Similarly, proactive interference, while problematic for tracking evolving market states, has a less detrimental impact on coding tasks. Coding involves working with relatively static codebases and well-defined problem sets. However, in trading, where the entire premise involves understanding and adapting to a dynamic, evolving environment, the inability to reliably track current states is devastating.
This distinction underscores the appropriate application of LLMs in trading: they are powerful tools for implementation (coding, data manipulation) but are structurally ill-suited for discovery (trading research and idea generation).
The Bug is Not a Bug: Architectural Limitations
The limitations discussed—training data deficiencies, proactive interference, and mode collapse—represent at least three layers of constraint, with only the first being theoretically addressable through data curation.

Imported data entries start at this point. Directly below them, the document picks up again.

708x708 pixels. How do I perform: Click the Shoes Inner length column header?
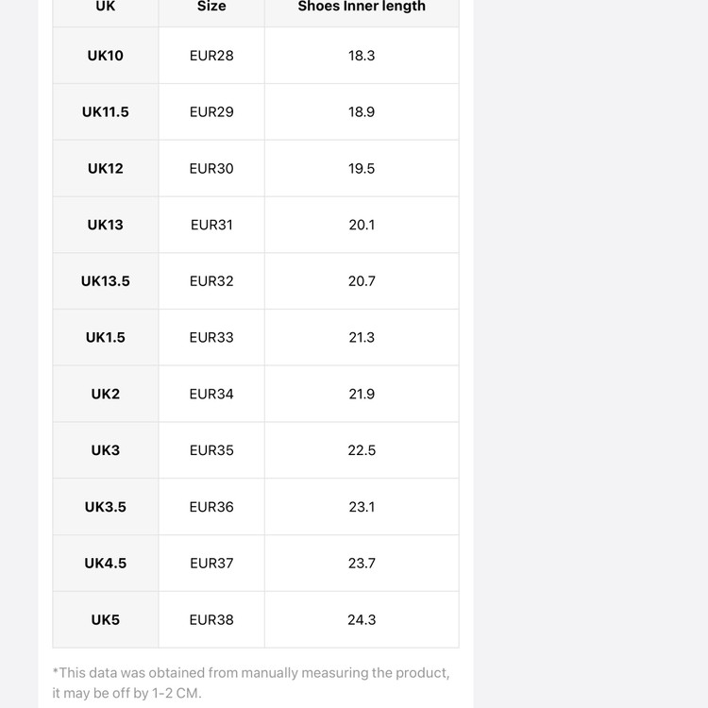tap(362, 7)
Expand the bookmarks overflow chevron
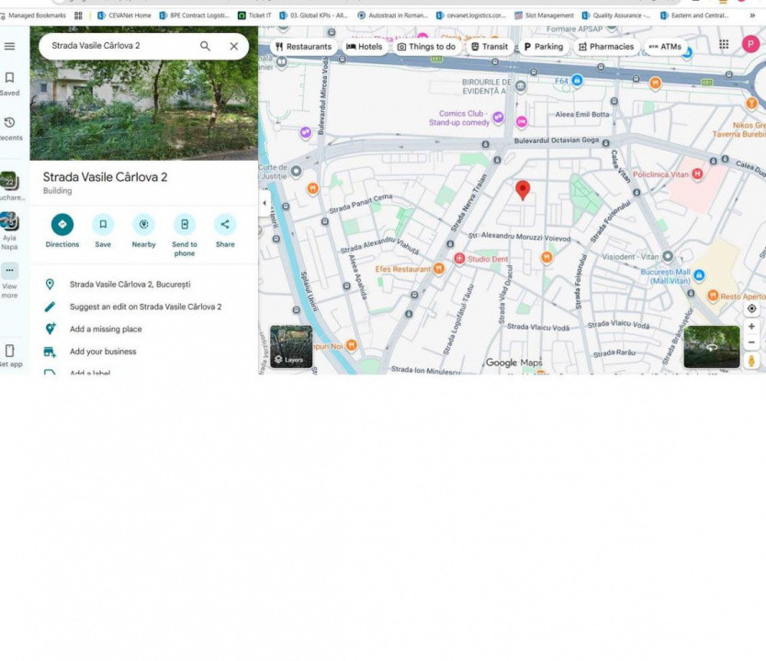This screenshot has height=661, width=766. [753, 16]
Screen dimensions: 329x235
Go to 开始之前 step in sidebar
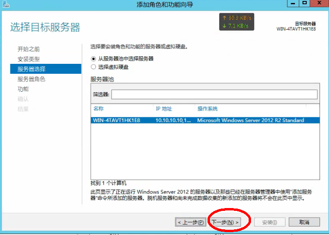click(28, 49)
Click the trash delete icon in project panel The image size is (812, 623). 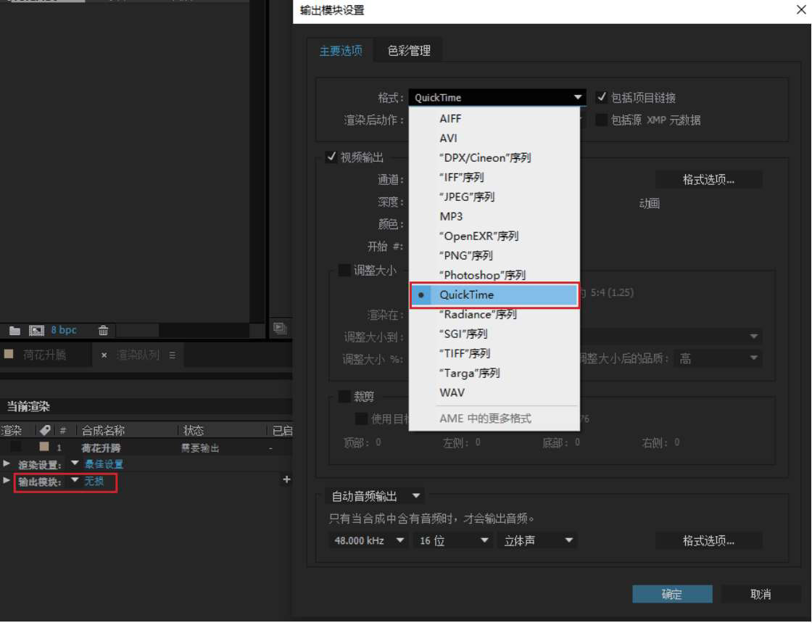(x=103, y=330)
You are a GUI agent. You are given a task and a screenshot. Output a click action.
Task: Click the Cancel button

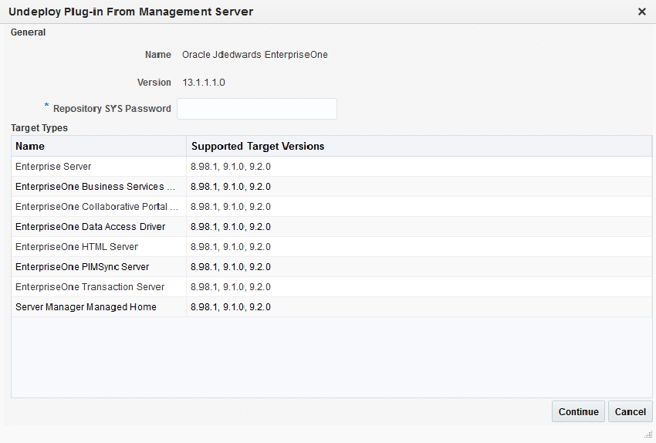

Problems 2 and 3 are universal across all tested LLMs, transcending specific architectures and organizations. This suggests they are not "bugs" to be fixed in future releases but fundamental properties of current LLM design. The argument for simply waiting for a more advanced model, such as "GPT-6," to resolve these issues is unlikely to yield the desired outcome without a paradigm shift in AI architecture.
These findings reinforce the "Edge Alchemy" framework, which posits that the human-driven theory of edge—understanding "who pays you and why"—is the indispensable element that LLMs cannot replicate. This is due to the training data’s inherent bias, the architecture’s inability to track dynamic states, and the model’s tendency to converge on prevalent, often incorrect, information.
A more promising workflow emerges: human intelligence drives the generation of insights into the theory of edge, and AI assists in the implementation of these ideas through coding and data wrangling. The ultimate evaluation and refinement of trading strategies remain firmly within the human domain.
The Dystopia of Contentment: A Warning Against Complacency
The allure of AI-assisted trading research lies in its perceived efficiency and productivity. The ability to generate strategies, run backtests, and produce code within minutes can create a compelling illusion of progress. However, this frictionless experience can lead to a form of technological complacency, akin to the societal contentment depicted in Aldous Huxley’s Brave New World. In this dystopian scenario, individuals are not oppressed but are rather perfectly content, never questioning their reality because the system feels intrinsically good.
Similarly, in AI-assisted trading, the ease with which plausible strategies are generated can mask the underlying reality: a convergence towards conventional wisdom, all while the user feels they are engaged in cutting-edge work. The LLM’s confidence and speed can dissuade critical inquiry, leading individuals to accept AI-generated outputs without verifying their fundamental validity.
AI is an unparalleled research assistant, augmenting human capabilities in numerous ways. However, its utility in trading research is confined to the implementation phase. The core task of understanding why an edge exists and whether it will persist remains a human endeavor. This requires deep learning through reading, discourse, and practical experience—a process for which there is no AI shortcut. While recent research papers provide empirical validation for these observations, the fundamental understanding of edge discovery remains a testament to human insight and rigorous analysis, a domain where AI, in its current form, cannot substitute for the human intellect.
References:
Wang, C. & Sun, J.V. (2025). "Unable to Forget: Proactive Interference Reveals Working Memory Limits in LLMs Beyond Context Length." arXiv:2506.08184v3.
Jiang, L. et al. (2025). "Artificial Hivemind: The Open-Ended Homogeneity of Language Models (and Beyond)." 39th Conference on Neural Information Processing Systems (NeurIPS 2025).